Drittens ernten die Kleinbäuerinnen und Kleinbauern in der Regel ein- bis zweimal im Jahr. Das heißt, Nahrungsmittel müssen monatelang gelagert werden, um sicherzustellen, dass die Vorräte bis zur nächsten Ernte reichen. Angesichts des begrenzten Zugangs zu geeigneter Lagertechnik werden Nahrungsmittelgetreide häufig von Insekten, Schimmel und anderen Schädlingen befallen, was wiederum zu Verlusten nach der Ernte und zu Hunger bei den in diesen Haushalten lebenden Menschen beiträgt. Diese kleinbäuerlichen Betriebe benötigen besseren Zugang zu modernen Lagerungsmöglichkeiten, darunter kostengünstige, dicht verschließbare Säcke, in denen die Ernte über einen längeren Zeitraum gelagert werden kann. Dadurch würde sich auch die Behandlung des gelagerten Getreides mit potentiell schädlichen Insektiziden erübrigen.
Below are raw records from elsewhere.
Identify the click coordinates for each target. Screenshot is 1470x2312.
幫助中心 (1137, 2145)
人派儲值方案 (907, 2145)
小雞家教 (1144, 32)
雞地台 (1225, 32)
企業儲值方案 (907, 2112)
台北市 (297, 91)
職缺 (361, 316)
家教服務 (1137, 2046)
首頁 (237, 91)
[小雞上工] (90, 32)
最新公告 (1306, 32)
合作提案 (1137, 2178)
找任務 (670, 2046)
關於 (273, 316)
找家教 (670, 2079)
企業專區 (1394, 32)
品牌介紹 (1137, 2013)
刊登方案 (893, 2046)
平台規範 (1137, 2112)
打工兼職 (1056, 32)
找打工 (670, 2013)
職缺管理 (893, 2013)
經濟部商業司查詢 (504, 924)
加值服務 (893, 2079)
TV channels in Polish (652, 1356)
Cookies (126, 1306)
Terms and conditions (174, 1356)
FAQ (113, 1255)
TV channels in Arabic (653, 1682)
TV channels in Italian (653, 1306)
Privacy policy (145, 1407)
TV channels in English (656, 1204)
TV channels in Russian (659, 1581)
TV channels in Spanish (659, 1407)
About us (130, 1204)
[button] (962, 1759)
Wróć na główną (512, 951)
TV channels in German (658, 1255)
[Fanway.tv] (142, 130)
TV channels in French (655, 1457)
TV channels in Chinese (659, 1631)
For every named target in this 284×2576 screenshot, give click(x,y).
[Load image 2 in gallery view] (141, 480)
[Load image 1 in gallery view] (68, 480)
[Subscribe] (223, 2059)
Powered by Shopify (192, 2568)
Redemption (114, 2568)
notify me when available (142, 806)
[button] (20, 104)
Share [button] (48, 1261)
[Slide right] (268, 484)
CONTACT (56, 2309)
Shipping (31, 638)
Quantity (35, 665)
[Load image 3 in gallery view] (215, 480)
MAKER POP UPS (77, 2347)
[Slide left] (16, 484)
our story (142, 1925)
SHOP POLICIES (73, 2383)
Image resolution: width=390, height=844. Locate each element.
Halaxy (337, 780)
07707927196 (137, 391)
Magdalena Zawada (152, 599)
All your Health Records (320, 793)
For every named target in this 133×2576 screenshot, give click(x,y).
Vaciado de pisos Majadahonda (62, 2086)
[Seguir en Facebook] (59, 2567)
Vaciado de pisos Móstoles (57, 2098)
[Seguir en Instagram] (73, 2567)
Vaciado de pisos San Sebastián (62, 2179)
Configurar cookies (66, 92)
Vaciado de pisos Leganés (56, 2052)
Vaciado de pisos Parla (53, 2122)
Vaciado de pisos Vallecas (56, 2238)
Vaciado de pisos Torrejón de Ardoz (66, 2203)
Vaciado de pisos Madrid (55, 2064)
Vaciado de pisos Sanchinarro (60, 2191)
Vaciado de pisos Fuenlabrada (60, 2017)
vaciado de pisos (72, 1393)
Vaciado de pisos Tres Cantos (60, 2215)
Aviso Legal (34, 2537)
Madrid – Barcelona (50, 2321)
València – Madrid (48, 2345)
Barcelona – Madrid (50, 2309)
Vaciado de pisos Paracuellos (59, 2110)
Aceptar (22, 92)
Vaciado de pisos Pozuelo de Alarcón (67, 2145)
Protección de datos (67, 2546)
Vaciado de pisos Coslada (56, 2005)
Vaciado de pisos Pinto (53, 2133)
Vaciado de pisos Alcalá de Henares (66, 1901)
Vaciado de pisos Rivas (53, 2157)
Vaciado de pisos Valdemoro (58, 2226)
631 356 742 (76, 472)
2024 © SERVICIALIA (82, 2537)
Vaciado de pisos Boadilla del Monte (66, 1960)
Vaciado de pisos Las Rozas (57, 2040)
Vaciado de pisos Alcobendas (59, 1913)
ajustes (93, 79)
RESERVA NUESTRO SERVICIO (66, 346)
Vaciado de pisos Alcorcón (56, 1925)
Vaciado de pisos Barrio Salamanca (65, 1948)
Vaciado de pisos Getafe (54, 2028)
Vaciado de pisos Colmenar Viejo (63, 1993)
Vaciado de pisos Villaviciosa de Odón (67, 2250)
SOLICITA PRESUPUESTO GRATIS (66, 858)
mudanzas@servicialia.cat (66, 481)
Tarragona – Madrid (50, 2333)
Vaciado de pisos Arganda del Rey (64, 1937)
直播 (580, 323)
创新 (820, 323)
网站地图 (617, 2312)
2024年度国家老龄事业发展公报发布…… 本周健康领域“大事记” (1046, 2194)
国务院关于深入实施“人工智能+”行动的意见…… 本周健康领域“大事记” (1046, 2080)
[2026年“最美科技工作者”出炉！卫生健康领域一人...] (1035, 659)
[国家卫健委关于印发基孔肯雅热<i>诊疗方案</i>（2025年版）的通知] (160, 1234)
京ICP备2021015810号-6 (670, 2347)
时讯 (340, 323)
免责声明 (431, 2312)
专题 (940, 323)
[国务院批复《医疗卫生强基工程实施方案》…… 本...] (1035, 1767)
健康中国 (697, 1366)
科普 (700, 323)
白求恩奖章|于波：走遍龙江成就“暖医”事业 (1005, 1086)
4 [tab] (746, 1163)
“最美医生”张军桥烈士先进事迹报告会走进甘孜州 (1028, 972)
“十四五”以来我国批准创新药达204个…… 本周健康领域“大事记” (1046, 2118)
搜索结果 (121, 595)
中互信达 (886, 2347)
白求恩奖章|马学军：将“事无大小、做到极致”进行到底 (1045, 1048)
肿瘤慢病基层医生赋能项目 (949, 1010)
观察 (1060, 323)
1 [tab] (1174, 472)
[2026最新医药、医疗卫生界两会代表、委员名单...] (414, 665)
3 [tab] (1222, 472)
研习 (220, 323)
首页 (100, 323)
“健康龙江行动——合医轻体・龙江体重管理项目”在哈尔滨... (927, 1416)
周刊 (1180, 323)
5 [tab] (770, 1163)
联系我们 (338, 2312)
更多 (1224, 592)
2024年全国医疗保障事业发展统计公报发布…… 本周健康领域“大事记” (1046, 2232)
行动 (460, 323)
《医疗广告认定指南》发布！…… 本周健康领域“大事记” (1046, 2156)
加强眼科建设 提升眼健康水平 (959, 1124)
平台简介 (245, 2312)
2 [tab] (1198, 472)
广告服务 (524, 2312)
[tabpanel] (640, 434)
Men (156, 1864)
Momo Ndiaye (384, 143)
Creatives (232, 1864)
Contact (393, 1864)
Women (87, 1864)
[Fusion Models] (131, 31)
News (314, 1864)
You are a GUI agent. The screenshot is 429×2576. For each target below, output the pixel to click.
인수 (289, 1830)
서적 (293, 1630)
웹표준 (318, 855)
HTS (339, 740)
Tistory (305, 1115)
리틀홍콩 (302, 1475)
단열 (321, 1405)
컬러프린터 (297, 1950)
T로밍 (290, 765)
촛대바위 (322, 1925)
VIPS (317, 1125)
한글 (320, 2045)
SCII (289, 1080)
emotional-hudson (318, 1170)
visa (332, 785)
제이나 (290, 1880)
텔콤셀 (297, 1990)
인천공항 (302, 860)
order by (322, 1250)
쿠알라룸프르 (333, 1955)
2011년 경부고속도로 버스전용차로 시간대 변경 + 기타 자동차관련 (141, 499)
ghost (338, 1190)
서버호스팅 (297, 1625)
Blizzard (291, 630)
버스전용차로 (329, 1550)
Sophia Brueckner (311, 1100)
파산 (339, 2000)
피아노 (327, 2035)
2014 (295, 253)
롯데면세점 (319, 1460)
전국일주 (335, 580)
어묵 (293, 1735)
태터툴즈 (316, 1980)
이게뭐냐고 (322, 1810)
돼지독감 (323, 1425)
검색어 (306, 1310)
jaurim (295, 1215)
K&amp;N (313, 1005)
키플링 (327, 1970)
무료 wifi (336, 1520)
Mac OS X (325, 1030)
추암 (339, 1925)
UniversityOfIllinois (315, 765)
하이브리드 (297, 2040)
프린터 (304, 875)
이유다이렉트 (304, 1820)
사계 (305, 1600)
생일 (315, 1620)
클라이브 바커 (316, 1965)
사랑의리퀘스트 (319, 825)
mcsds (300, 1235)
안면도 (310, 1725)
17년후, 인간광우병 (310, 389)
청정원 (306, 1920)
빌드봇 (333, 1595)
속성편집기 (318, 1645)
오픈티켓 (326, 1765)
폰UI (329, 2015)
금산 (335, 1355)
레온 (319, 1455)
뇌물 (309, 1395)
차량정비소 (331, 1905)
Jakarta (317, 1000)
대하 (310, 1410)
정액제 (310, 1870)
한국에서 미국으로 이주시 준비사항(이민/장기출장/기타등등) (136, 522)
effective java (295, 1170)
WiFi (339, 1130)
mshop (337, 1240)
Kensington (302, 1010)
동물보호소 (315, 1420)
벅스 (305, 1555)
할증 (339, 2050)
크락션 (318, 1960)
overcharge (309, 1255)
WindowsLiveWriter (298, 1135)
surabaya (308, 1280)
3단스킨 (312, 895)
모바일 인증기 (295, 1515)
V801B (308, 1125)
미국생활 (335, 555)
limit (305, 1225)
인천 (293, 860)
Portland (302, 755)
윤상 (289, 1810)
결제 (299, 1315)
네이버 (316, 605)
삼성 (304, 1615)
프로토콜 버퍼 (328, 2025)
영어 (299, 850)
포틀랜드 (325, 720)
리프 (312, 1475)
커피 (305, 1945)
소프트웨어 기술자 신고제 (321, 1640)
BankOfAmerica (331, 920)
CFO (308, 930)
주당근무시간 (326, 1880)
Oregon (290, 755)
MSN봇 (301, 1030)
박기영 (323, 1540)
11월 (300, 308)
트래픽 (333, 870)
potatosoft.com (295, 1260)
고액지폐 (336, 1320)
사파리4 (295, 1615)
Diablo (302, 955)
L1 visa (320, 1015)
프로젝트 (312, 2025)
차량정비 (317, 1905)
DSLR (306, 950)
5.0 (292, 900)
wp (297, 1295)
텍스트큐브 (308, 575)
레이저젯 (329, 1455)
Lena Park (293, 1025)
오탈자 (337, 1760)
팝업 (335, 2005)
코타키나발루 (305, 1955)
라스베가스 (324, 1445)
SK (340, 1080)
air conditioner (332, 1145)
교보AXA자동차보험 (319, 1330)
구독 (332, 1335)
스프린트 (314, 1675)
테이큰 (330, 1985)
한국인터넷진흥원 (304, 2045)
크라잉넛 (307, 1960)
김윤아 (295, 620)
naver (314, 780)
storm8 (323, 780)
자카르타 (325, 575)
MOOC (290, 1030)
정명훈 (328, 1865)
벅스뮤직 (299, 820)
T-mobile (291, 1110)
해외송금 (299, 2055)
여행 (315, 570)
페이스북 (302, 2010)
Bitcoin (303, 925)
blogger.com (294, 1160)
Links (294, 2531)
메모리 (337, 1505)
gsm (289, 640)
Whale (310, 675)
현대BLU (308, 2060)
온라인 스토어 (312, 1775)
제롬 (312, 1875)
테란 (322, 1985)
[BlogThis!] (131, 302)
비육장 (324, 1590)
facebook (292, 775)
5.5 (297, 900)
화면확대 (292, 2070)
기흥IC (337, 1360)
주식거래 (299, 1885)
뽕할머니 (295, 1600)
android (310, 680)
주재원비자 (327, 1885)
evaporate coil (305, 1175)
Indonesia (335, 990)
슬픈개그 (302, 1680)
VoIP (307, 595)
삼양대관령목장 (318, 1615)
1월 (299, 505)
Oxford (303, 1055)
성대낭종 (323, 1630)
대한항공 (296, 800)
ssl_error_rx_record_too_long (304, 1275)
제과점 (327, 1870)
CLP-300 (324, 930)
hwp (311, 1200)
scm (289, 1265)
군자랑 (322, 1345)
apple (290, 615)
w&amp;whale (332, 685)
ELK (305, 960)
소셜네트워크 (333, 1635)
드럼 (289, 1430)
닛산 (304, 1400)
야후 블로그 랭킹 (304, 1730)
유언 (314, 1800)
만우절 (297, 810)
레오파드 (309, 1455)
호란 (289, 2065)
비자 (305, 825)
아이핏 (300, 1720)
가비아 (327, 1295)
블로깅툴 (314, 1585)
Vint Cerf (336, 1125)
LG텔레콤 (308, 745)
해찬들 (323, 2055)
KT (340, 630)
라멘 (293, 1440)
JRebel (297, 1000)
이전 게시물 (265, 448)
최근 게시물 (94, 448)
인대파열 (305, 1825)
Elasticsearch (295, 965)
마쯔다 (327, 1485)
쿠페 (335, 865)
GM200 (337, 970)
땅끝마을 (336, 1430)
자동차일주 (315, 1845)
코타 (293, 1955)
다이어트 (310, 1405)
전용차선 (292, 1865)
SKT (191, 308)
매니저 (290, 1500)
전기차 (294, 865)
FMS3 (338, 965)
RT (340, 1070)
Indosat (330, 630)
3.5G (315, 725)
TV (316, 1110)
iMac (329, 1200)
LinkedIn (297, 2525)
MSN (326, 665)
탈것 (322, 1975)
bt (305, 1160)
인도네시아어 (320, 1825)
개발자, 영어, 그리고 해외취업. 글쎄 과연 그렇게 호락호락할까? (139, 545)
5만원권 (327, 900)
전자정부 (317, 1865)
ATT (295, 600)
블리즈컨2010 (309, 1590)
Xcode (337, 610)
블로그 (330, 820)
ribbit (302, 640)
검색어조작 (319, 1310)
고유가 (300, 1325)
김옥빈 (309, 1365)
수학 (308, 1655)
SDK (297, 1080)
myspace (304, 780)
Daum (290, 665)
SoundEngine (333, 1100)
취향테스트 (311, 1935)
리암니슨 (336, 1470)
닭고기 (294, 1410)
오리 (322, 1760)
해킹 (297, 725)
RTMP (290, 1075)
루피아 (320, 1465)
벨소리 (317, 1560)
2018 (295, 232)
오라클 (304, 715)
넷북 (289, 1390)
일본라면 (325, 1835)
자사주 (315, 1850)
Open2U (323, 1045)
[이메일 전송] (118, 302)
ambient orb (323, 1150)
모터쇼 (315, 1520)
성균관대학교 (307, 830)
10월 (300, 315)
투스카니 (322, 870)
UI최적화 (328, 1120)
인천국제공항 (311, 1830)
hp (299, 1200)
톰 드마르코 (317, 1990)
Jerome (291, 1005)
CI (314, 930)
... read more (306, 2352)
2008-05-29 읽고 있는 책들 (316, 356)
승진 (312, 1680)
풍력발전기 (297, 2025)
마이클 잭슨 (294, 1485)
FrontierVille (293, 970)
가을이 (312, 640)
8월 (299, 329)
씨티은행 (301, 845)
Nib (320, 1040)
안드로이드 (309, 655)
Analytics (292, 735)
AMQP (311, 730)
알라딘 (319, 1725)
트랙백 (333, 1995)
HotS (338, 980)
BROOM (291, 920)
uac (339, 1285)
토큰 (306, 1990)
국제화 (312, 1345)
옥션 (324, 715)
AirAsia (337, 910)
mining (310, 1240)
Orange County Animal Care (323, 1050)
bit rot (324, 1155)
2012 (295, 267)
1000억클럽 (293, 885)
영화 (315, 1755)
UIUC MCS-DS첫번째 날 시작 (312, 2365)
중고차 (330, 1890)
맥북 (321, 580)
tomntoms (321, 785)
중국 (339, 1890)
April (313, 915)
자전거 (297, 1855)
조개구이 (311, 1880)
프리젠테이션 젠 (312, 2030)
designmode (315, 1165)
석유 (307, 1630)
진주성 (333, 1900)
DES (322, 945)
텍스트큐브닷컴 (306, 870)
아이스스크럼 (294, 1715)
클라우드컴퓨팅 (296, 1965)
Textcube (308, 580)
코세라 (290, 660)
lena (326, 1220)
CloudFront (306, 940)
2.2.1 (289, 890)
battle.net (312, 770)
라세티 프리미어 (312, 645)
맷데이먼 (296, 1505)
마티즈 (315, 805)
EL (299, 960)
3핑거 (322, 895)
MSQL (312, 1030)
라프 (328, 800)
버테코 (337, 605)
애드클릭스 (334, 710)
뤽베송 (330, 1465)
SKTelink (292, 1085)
Schließlich benötigen die kleinbäuerlichen Erzeuger verbesserten Zugang zu tragfähigen Märkten, die es ihnen ermöglichen, sich über die bloße Subsistenzwirtschaft hinaus eine sichere Existenz aufzubauen. Neben den Akteuren des öffentlichen und privaten Sektors muss die internationale Gemeinschaft mehr tun, um lokale Kapazitäten zu stärken und Investitionen in landwirtschaftliche Wertschöpfungsketten zu fördern. Dies würde mehr Kleinbäuerinnen und Kleinbauern in die Lage versetzen, nachhaltige Betriebe aufzubauen.
Trotz der vor uns liegenden gewaltigen Herausforderungen bleibt die Beseitigung des Hungers ein erreichbares Ziel. Im September werden die Staats- und Regierungschefs der Welt bei der Uno-Generalversammlung die Fortschritte bei der Verwirklichung der SDGs bewerten. Wenn wir eine Welt ohne Hunger schaffen wollen, muss die Unterstützung der Landwirtschaft und der kleinbäuerlichen Betriebe ganz oben auf der Agenda stehen.